In this paper we focus our investigation on measuring the semantic similarity between Arabic-English cross-language sentences using machine translation and word embedding representations. We also consider words alignment, term frequency weighting and Part-of-Speech tagging to improve the identification of words that are highly descriptive in each sentence.

The rest of this paper is organized as follows, the next section describes work related to STS cross-language detection and word embedding models. In Sect. 3, we present our proposed cross-language word embedding-based methods. Section 4 describes the experimental results of these systems. Finally, our conclusion and some future research directions are drawn in Sect. 5.

2 Related Work

In this section, we review the most relevant approaches for measuring cross-language semantic textual. Then, we study those dedicated to the Arabic-English semantic similarity. Finally, we recall some concepts related to word embedding.

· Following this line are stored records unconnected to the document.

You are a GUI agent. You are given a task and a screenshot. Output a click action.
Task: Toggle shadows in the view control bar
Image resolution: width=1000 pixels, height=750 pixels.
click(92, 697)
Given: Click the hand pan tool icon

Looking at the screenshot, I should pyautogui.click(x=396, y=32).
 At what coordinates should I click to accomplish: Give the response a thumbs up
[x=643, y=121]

2.1 Cross-Language Semantic Textual Similarity Detection

In the literature, many approaches are proposed for cross-language textual similarity detection. We can classify them according to the strategy they used to detect such similarity into five classes: Syntax-Based, Dictionary-Based, Parallel and Comparable Corpora-Based and MT-Based Models [10]. Figure 1 shows the taxonomy of different approaches for cross-language similarity detection. In the following, we will review the most commonly used methods.

Fig. 1.

Taxonomy of different approaches for cross-language similarity detection [10].

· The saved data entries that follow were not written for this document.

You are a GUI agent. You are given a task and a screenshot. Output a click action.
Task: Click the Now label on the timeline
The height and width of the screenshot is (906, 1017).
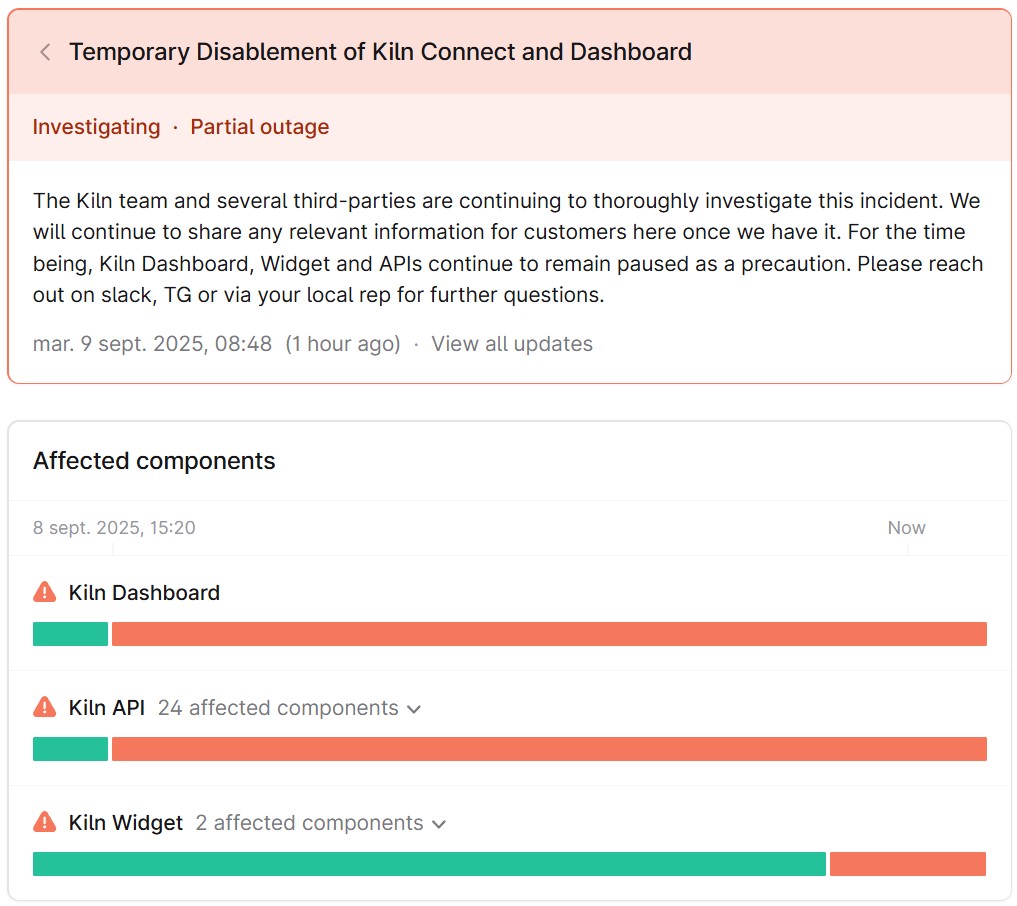tap(906, 528)
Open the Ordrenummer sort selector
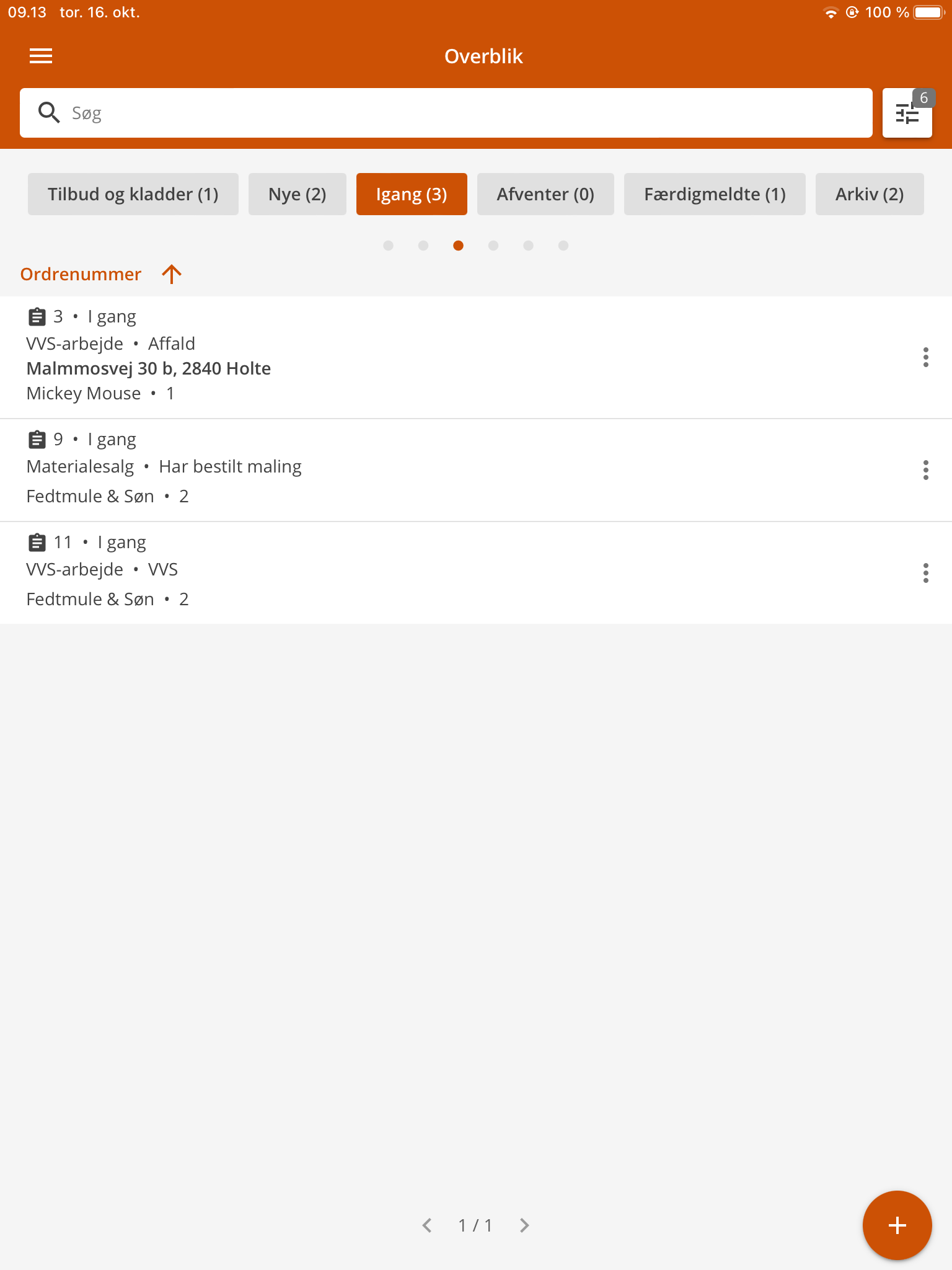 pyautogui.click(x=81, y=274)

Concerning the syntax-based models, the key idea lies in comparing multilingual texts without translation. For instance, Pouliquen et al. [16] have proposed a “Length Model” to estimate cross-language text similarity. It is mainly based on comparing the texts size. They observed the fact that the length of texts in different languages are closely linked by a factor, and there is a different factor for each language pair. McNamee and Mayfield [22] have introduced Cross-Language Character N-Gram (CL-CNG) model to compare two textual units by using their n-gram vectors representation. This technique achieves a good performance with languages that are close to each other, because of common root words.

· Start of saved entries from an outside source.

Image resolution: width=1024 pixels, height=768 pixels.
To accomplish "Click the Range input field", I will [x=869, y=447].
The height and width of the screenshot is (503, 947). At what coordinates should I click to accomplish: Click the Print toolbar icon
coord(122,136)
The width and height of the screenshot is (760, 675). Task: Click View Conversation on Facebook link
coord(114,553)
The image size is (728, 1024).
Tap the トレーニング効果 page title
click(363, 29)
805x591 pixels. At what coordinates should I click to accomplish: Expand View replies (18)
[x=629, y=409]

In dictionary-based models, the semantic similarity is measured by constructing a vector space model of the textual units. For that, a vector of concepts is built for each textual unit using dictionaries or thesaurus. The similarity between the vectors of concepts can be measured using the Cosine similarity, Euclidean distance, or any other similarity measure. In [15] a Cross-Language Conceptual Thesaurus-Based Similarity model (CL-CTS) is proposed to measure the similarity between textual units written in different languages (Spanish, English and German). CL-CTS is based on the thesaurus concepts vectors presented in Eurovoc¹ where a Cosine similarity is computed between these vectors. In the same context, Pataki [32] have proposed a Cross-Language Dictionary-Based Language-Independent (CL-DBLI) model. CL-DBLI considers a translation synonym dictionary to extract the abstract concepts from words in textual units.

For comparable corpora-based models, Gabrilovich and Markovitch [12] have presented a Cross-Language Explicit Semantic Analysis (CL-ESA) model. CL-ESA is based on the Explicit Semantic Analysis (ESA), which represent the meaning of text by a vector of concepts derived from Wikipedia. In a cross-lingual context, Potthast et al. [36] use Wikipedia as comparable corpus to estimate the similarity of two documents by calculating the similarity of their two ESA representations. Another model called Cross-Language Knowledge Graph Analysis (CL-KGA), is introduced for the first time by Franco-Salvador et al. [11]. CL-KGA uses knowledge graphs built from multilingual semantic network (the authors use BabelNet [31]) to represent texts, and then compare them in a common lingual semantic graph space.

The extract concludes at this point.